Abstract
Sickle cell anemia is caused by the homozygous inheritance of the sickle β-globin gene and affects multiple organ systems. Because of its unique physiology, the kidney is particularly susceptible to injury in sickle cell disease (SCD). Individuals with SCD exhibit glomerular hyperfiltration and also present with urinary concentrating defects, hematuria, and overt papillary necrosis. As patients age, they are prone to developing sickle cell glomerulopathy and subsequent albuminuria and overt proteinuria. Low-level albuminuria may be present in up to 60% of sickle cell patients over the age of 35. Determination of chronic kidney disease (CKD) is somewhat impaired when using creatinine-based measures of the estimated glomerular filtration rate due to the hyperfiltration noted in these individuals. As CKD and end-stage kidney disease develop, sickle cell anemia poses some unique management challenges, including that of anemia management and kidney transplantation. The use of angiotensin-converting enzyme inhibitors may reduce proteinuria in SCD, but their long-term benefit remains unknown. Similarly, hydroxyurea has suggested, but unproven, benefit. Sickle cell trait (SCT), and less commonly SCD, is associated with renal medullary carcinoma, a rare and aggressive malignancy. Recent data have suggested that SCT, the heterozygous inheritance of the sickle β-globin gene, may be associated with CKD.
Keywords
sickle cell, albuminuria, glomerulopathy, renal medullary carcinoma, papillary necrosis
Sickle cell anemia is caused by the homozygous inheritance of the sickle β-globin gene (HbSS), produced by a single point mutation in chromosome 11. The resultant β chain of the hemoglobin molecule possesses a substitution of valine for glutamic acid at position 6, leading to an unstable form of hemoglobin (hemoglobin S). Under conditions of low oxygen tension, acidity, extreme temperatures, and other stressors, the altered hemoglobin undergoes polymerization, leading to the “sickling” of red blood cells ( Fig. 39.1 ). These red cells are rigid, leading to both microvascular obstruction and the activation of inflammation and coagulation. Sickle cell disease (SCD) is also seen in the double heterozygous inheritance of hemoglobin mutations HbS gene and another mutation, such as hemoglobin SCD and sickle β-thalassemia.
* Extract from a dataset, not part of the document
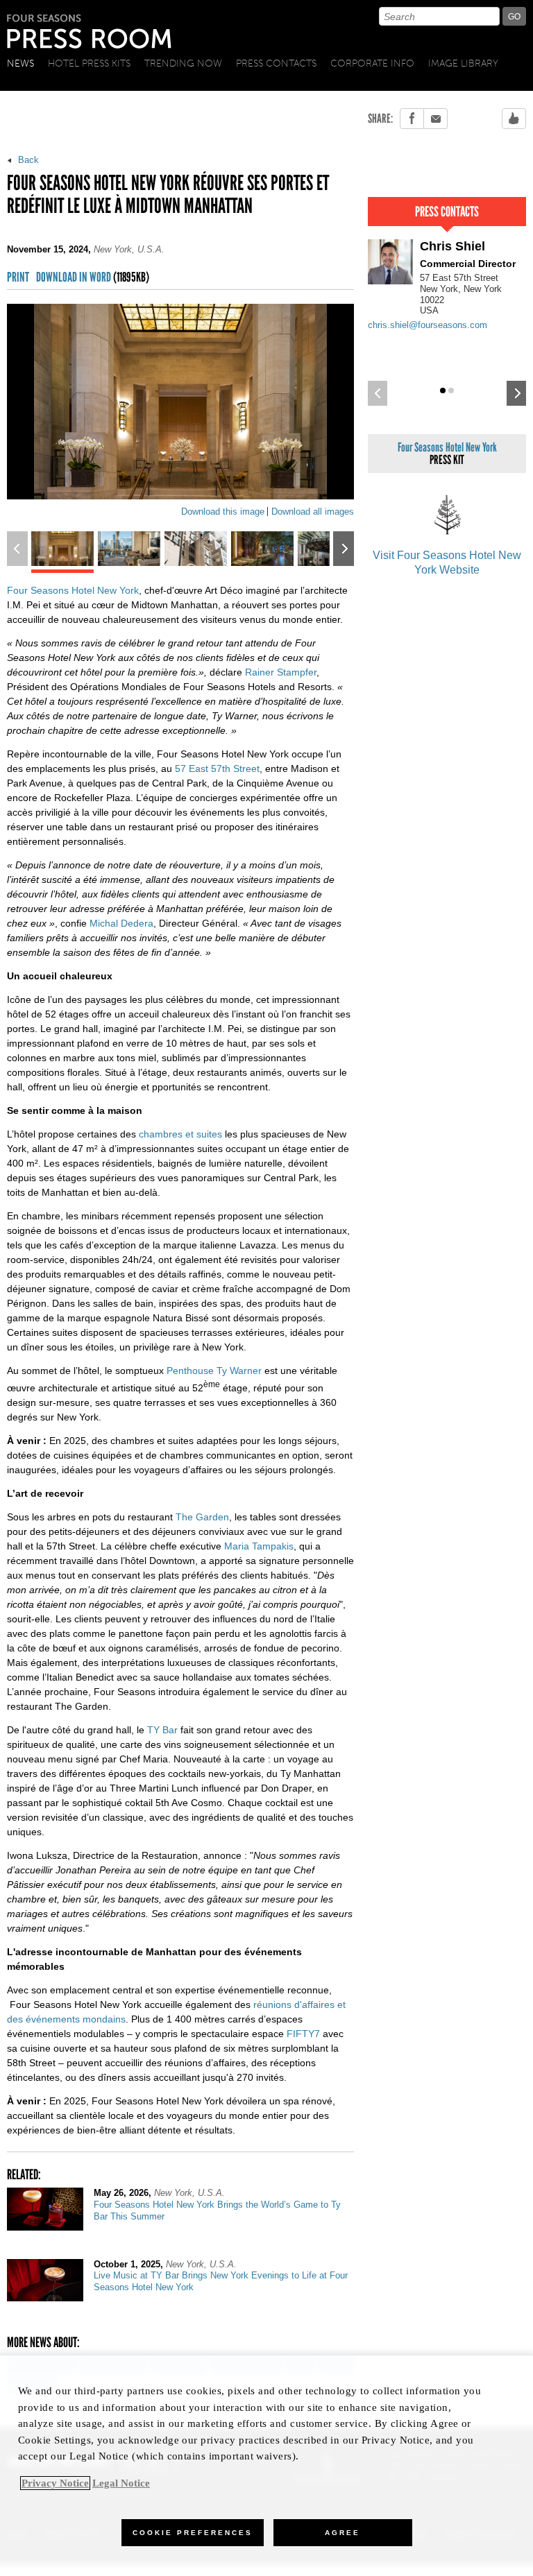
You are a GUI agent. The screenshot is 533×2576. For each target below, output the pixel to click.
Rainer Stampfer (280, 672)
The prevalence of sickle cell trait (SCT; HbAS) in the United States is between 6% and 9% among African-Americans, with sickle cell anemia occurring in approximately 1 of 500 African-American live births. In the global population, the prevalence of the hemoglobin S mutation varies greatly and is often highest in areas where malaria is endemic because of the protection it affords against malarial infection. In 2010, an estimated 312,000 neonates were born worldwide with sickle cell anemia.
Although SCD affects multiple systems throughout the body and is characterized by acute pain crises and progressive multiorgan damage, the kidney is a particularly susceptible organ. The renal medulla, with its lower oxygen tension, high osmolarity, lower pH, and relatively sluggish blood flow, is an ideal environment for “sickling” and microvascular obstruction. As a result, kidney manifestations are common in SCD ( Table 39.1 ).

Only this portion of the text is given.